Ambiente e qualità della vita: per aderire c’è tempo fino al 6 novembre. I promotori: «Obiettivo vicinissimo»

MILANO – Quattordicimila firme già raccolte per i cinque referendum sull’ambiente e la qualità della vita. Il traguardo adesso è a un passo: c’è tempo fino al 6 novembre per raggiungere la quota minima delle 15mila sottoscrizioni necessarie per indire la consultazione. Domenica, davanti al banchetto in Piazza Mercanti, si sono esibiti i comici di Zelig. Esultano i promotori: «L’obiettivo delle 15mila firme è vicinissimo. Chiediamo ai milanesi di venire a firmare nei prossimi giorni per dare un segnale in favore della qualità della vita in città».
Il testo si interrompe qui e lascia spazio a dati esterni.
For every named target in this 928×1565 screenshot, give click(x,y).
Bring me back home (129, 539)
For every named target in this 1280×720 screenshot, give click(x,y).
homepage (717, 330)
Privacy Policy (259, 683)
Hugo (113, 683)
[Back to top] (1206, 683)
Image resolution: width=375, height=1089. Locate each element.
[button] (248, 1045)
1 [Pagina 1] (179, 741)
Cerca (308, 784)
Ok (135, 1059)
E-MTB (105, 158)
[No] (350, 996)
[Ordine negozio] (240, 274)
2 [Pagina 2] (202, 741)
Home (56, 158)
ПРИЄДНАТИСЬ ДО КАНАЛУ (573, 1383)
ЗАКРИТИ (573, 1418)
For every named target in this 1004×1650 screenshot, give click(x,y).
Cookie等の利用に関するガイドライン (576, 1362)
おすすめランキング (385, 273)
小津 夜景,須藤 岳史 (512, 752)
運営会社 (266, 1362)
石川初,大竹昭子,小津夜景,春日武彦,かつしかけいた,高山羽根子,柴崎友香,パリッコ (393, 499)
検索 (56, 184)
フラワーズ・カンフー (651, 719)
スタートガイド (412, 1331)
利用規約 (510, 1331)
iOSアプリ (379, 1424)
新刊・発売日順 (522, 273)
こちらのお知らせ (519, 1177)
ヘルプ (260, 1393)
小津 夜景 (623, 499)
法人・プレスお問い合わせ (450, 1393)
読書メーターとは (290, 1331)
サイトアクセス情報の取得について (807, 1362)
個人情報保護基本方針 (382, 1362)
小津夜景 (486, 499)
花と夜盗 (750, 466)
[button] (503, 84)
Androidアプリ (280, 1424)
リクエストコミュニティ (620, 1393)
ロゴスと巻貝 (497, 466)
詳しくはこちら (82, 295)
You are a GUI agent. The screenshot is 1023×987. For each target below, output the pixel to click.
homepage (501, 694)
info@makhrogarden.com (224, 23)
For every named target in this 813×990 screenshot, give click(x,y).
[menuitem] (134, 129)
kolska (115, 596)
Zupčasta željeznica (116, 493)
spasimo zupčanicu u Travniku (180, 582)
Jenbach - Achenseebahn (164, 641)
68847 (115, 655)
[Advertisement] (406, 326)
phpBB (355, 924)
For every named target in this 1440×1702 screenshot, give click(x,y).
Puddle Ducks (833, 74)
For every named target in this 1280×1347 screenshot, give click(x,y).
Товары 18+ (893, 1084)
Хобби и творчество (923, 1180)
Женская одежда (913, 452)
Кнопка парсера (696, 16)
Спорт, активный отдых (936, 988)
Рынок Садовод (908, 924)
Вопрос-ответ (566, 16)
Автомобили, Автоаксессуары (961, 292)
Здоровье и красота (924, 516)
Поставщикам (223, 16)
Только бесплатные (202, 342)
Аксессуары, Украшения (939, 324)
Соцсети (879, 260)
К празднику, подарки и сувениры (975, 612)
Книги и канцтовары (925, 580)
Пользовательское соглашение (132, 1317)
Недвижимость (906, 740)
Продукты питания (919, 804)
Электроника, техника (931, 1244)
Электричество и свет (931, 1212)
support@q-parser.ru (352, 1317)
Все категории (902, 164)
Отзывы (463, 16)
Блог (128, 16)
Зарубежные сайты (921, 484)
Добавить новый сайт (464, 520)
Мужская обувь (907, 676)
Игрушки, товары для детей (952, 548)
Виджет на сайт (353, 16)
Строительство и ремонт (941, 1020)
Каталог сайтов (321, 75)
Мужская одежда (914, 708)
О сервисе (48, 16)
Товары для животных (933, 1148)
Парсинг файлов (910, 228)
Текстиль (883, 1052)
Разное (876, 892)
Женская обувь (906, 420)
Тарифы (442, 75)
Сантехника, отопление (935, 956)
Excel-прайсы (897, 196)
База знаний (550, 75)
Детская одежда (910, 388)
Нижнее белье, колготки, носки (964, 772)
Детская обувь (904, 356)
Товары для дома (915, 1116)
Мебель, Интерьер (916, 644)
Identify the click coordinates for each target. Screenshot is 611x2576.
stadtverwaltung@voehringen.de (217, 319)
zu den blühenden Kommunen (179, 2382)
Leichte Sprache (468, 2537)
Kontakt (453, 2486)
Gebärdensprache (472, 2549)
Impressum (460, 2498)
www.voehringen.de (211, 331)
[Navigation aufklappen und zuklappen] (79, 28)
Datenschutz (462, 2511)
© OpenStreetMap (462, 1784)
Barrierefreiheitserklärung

In piazza Mercanti s’è visto domenica, insieme con due dei quattro candidati alle primarie del centrosinistra (Stefano Boeri e Michele Sacerdoti), anche Angelo Bonelli, presidente nazionale dei Verdi: «Il referendum di Milano è importante a livello non solo locale ma anche nazionale perché costituisce una forma di democrazia diretta significativa per rimettere l’ambiente al centro di un progetto di riqualificazione del territorio». «Questa settimana – annuncia il consigliere dei Verdi in Comune, Enrico Fedrighini – supereremo la quota di firme richieste, grazie all’impegno di centinaia di volontari e cittadini, unici veri protagonisti di una grande battaglia civile».

Sulla data del voto referendario, Fedrighini promette battaglia: «Chiederemo alla Moratti che i referendum siano accorpati alle amministrative».